» **Exercise goal**: Every line below containing the word "will" should be found and copied.

» **Records for processing**:

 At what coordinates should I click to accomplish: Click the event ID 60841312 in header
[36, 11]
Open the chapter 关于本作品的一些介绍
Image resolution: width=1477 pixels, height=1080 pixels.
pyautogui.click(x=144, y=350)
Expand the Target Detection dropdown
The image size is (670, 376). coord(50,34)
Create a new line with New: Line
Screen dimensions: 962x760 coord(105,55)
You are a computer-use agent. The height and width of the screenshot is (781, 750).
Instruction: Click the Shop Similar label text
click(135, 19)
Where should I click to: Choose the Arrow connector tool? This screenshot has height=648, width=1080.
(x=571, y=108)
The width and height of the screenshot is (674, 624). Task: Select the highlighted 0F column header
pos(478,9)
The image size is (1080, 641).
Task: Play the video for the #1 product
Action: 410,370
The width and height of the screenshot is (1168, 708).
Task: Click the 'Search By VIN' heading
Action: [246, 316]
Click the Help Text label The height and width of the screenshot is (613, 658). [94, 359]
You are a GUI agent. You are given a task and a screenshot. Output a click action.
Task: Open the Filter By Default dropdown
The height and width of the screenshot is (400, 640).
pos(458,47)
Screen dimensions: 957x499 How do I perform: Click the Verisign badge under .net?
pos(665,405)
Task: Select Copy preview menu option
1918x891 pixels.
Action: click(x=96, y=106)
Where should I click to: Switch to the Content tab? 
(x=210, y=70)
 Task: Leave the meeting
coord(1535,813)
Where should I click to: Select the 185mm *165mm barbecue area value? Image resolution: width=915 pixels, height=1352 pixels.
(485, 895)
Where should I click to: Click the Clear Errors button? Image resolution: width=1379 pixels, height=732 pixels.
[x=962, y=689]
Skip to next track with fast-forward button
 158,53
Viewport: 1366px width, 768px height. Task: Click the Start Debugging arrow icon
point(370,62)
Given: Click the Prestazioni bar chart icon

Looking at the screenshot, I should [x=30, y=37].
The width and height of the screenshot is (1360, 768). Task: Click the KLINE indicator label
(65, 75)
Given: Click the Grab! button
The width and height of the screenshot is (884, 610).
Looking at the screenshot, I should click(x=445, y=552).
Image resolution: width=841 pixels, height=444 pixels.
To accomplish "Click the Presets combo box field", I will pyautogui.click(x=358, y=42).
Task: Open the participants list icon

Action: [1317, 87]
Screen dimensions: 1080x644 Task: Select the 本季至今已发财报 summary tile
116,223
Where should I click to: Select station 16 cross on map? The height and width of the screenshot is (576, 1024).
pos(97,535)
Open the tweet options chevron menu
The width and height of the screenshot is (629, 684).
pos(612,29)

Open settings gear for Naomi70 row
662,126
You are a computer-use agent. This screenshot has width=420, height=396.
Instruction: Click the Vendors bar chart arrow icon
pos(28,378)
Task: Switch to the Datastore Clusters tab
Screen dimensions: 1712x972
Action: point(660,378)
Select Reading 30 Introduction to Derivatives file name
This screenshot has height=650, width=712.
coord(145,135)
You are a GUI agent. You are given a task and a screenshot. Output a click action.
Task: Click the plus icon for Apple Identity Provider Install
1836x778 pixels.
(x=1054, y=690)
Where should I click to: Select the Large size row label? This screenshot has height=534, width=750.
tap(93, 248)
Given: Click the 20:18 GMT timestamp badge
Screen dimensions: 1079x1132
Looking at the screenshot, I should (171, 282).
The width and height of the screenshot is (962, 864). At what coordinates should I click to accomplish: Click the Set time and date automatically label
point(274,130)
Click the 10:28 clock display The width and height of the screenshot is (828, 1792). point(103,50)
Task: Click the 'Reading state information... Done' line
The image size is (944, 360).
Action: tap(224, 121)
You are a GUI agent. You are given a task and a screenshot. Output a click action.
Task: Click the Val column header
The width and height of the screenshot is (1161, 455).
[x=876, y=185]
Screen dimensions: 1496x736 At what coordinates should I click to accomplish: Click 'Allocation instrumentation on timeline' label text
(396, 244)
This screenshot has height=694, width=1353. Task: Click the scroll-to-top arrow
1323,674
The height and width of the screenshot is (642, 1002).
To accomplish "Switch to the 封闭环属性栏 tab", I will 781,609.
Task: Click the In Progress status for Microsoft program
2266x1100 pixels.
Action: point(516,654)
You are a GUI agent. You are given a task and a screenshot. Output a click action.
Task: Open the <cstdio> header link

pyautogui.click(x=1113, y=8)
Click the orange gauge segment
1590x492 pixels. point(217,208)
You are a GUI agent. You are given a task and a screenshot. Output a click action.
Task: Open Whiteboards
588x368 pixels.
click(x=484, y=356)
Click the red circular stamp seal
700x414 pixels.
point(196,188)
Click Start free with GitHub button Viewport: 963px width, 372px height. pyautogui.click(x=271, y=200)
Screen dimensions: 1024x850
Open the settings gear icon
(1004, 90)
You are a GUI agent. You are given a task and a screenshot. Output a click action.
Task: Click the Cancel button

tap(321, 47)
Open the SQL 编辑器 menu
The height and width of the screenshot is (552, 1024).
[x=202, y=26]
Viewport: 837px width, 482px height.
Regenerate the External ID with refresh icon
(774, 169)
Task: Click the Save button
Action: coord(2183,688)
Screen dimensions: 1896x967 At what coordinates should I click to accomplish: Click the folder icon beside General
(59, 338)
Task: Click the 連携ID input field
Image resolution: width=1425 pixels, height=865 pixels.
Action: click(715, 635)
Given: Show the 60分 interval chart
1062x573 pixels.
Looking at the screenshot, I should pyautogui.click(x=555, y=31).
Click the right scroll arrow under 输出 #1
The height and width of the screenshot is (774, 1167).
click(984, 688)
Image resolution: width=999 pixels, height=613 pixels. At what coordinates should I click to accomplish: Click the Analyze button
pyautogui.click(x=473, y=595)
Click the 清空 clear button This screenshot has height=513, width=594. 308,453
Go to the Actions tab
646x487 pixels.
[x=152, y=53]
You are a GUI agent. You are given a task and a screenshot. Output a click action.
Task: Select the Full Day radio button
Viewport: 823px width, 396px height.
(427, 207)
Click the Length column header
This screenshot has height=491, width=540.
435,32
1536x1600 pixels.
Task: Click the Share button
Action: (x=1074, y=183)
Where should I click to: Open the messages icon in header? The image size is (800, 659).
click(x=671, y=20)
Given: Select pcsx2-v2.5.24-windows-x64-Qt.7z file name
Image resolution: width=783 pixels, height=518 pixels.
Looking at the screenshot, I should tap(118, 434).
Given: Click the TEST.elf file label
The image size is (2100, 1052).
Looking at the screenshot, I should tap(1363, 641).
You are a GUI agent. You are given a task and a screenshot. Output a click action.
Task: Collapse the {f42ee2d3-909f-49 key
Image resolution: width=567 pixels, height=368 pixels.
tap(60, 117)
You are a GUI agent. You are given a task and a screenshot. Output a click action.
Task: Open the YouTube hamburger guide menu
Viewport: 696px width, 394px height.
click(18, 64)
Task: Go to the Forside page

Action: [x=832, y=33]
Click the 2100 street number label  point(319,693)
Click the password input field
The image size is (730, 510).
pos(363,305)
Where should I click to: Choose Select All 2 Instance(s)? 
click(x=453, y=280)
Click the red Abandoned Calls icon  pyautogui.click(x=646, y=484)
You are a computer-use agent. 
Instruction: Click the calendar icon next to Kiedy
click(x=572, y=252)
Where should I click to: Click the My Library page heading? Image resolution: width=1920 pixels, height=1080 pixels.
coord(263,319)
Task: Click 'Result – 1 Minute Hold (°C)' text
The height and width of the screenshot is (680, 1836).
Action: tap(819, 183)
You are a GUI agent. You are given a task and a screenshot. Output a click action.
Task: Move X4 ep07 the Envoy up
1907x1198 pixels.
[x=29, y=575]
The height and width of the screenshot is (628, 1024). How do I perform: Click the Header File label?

» **Response below**:
To accomplish "Click the Presets combo box field", I will pyautogui.click(x=358, y=42).
To accomplish "Switch to the 封闭环属性栏 tab", I will 781,609.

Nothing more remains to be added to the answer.